PASSAGE TO READ:
════════════════════

$sql = "CREATE TABLE ‘$subname’(
subid INT(20) AUTO_INCREMENT PRIMARY KEY,
subcode VARCHAR(255) DEFAULT '$subcode',
membertype VARCHAR(8),
username VARCHAR(255))";The table name shouldn’t have quotes around it.
$sql = "CREATE TABLE $subname(
subid INT(20) AUTO_INCREMENT PRIMARY KEY,
subcode VARCHAR(255) DEFAULT '$subcode',
membertype VARCHAR(8),
username VARCHAR(255))";
Assuming $subname is a valid table name, the above should work.
ya, this works! thank you! Now i met another problem. In following code, I success to create database but insert table is not working, no idea what happened.
$conn = new mysqli($DATABASE_HOST, $DATABASE_USER, $DATABASE_PASS);
$sql = “CREATE DATABASE $subname”;
if($conn->query($sql)===TRUE){
$sql = “CREATE TABLE members(
membersid INT(20) NOT NULL AUTO_INCREMENT PRIMARY KEY,
subcode varchar(50) DEFAULT ‘$subcode’,
membertype VARCHAR(8),
username VARCHAR(255))”;
$conn->query("$sql");
$sql = "INSERT INTO members (membertype,username) VALUES (?,?)";
if ($stmt = $conn->prepare($sql)) {
$stmt->bind_param('ss', $user['type'],$user['username']);
$stmt->execute();
}
echo '<script>
alert("Subject created successfully!")
window.location.href = "http://localhost/TBL/HomePageLec.php";
</script>';
}
i settled it, i have to select the database after create it in order to perform action.
mysqli_select_db($conn,$subname);
Good catch.
In future, you might find MySQLi’s error property useful for debugging:
echo $conn->error;
will display the last error encountered by your MySQL session.
alright, thanks a lot!

════════════════════

SOURCE MATERIAL:
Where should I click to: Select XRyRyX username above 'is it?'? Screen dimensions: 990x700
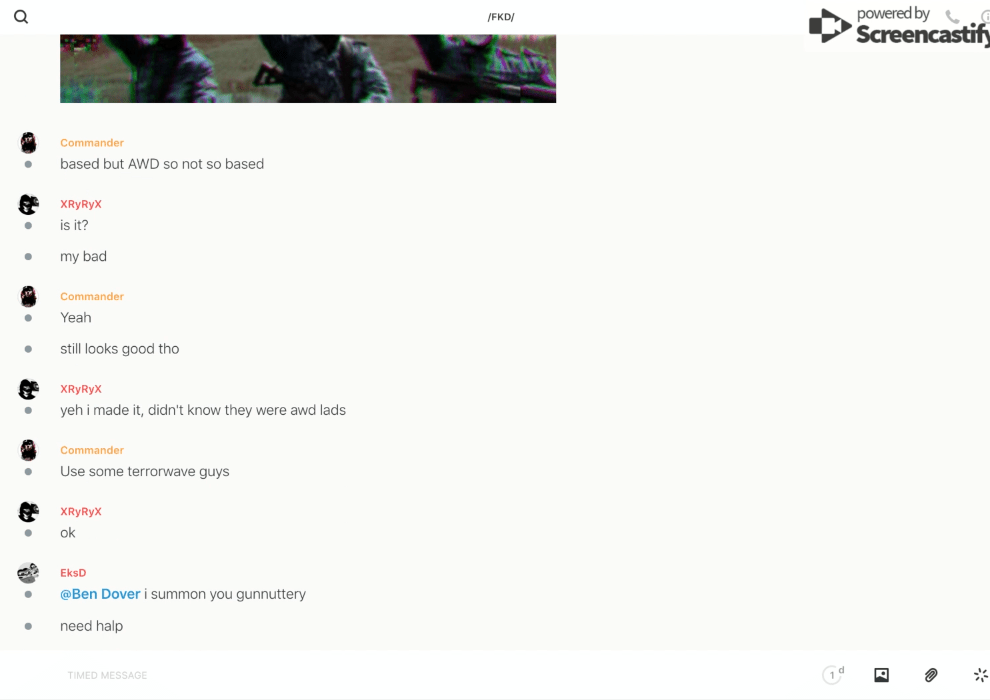81,204
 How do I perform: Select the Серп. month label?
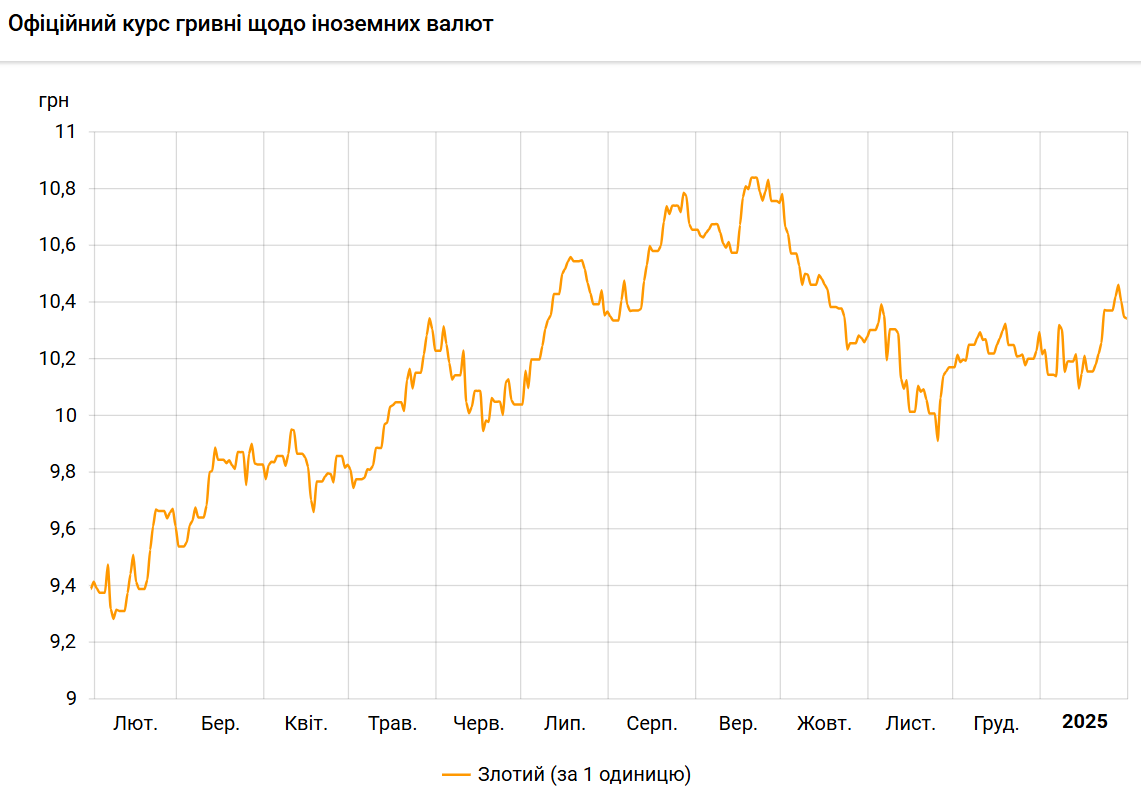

════════════════════

SET TASK 1: In the forum thread about creating MySQL tables, what does the line "echo $conn->error;" display?
SET TASK 2: From the forum thread about creating MySQL tables, repeat the part starting with "mysqli_select_db($conn,$subname);" and going on through "thanks a lot!".

COMPLETE OUTPUT 1: It displays the last error encountered by your MySQL session.

COMPLETE OUTPUT 2:
mysqli_select_db($conn,$subname);
Good catch.
In future, you might find MySQLi’s error property useful for debugging:
echo $conn->error;
will display the last error encountered by your MySQL session.
alright, thanks a lot!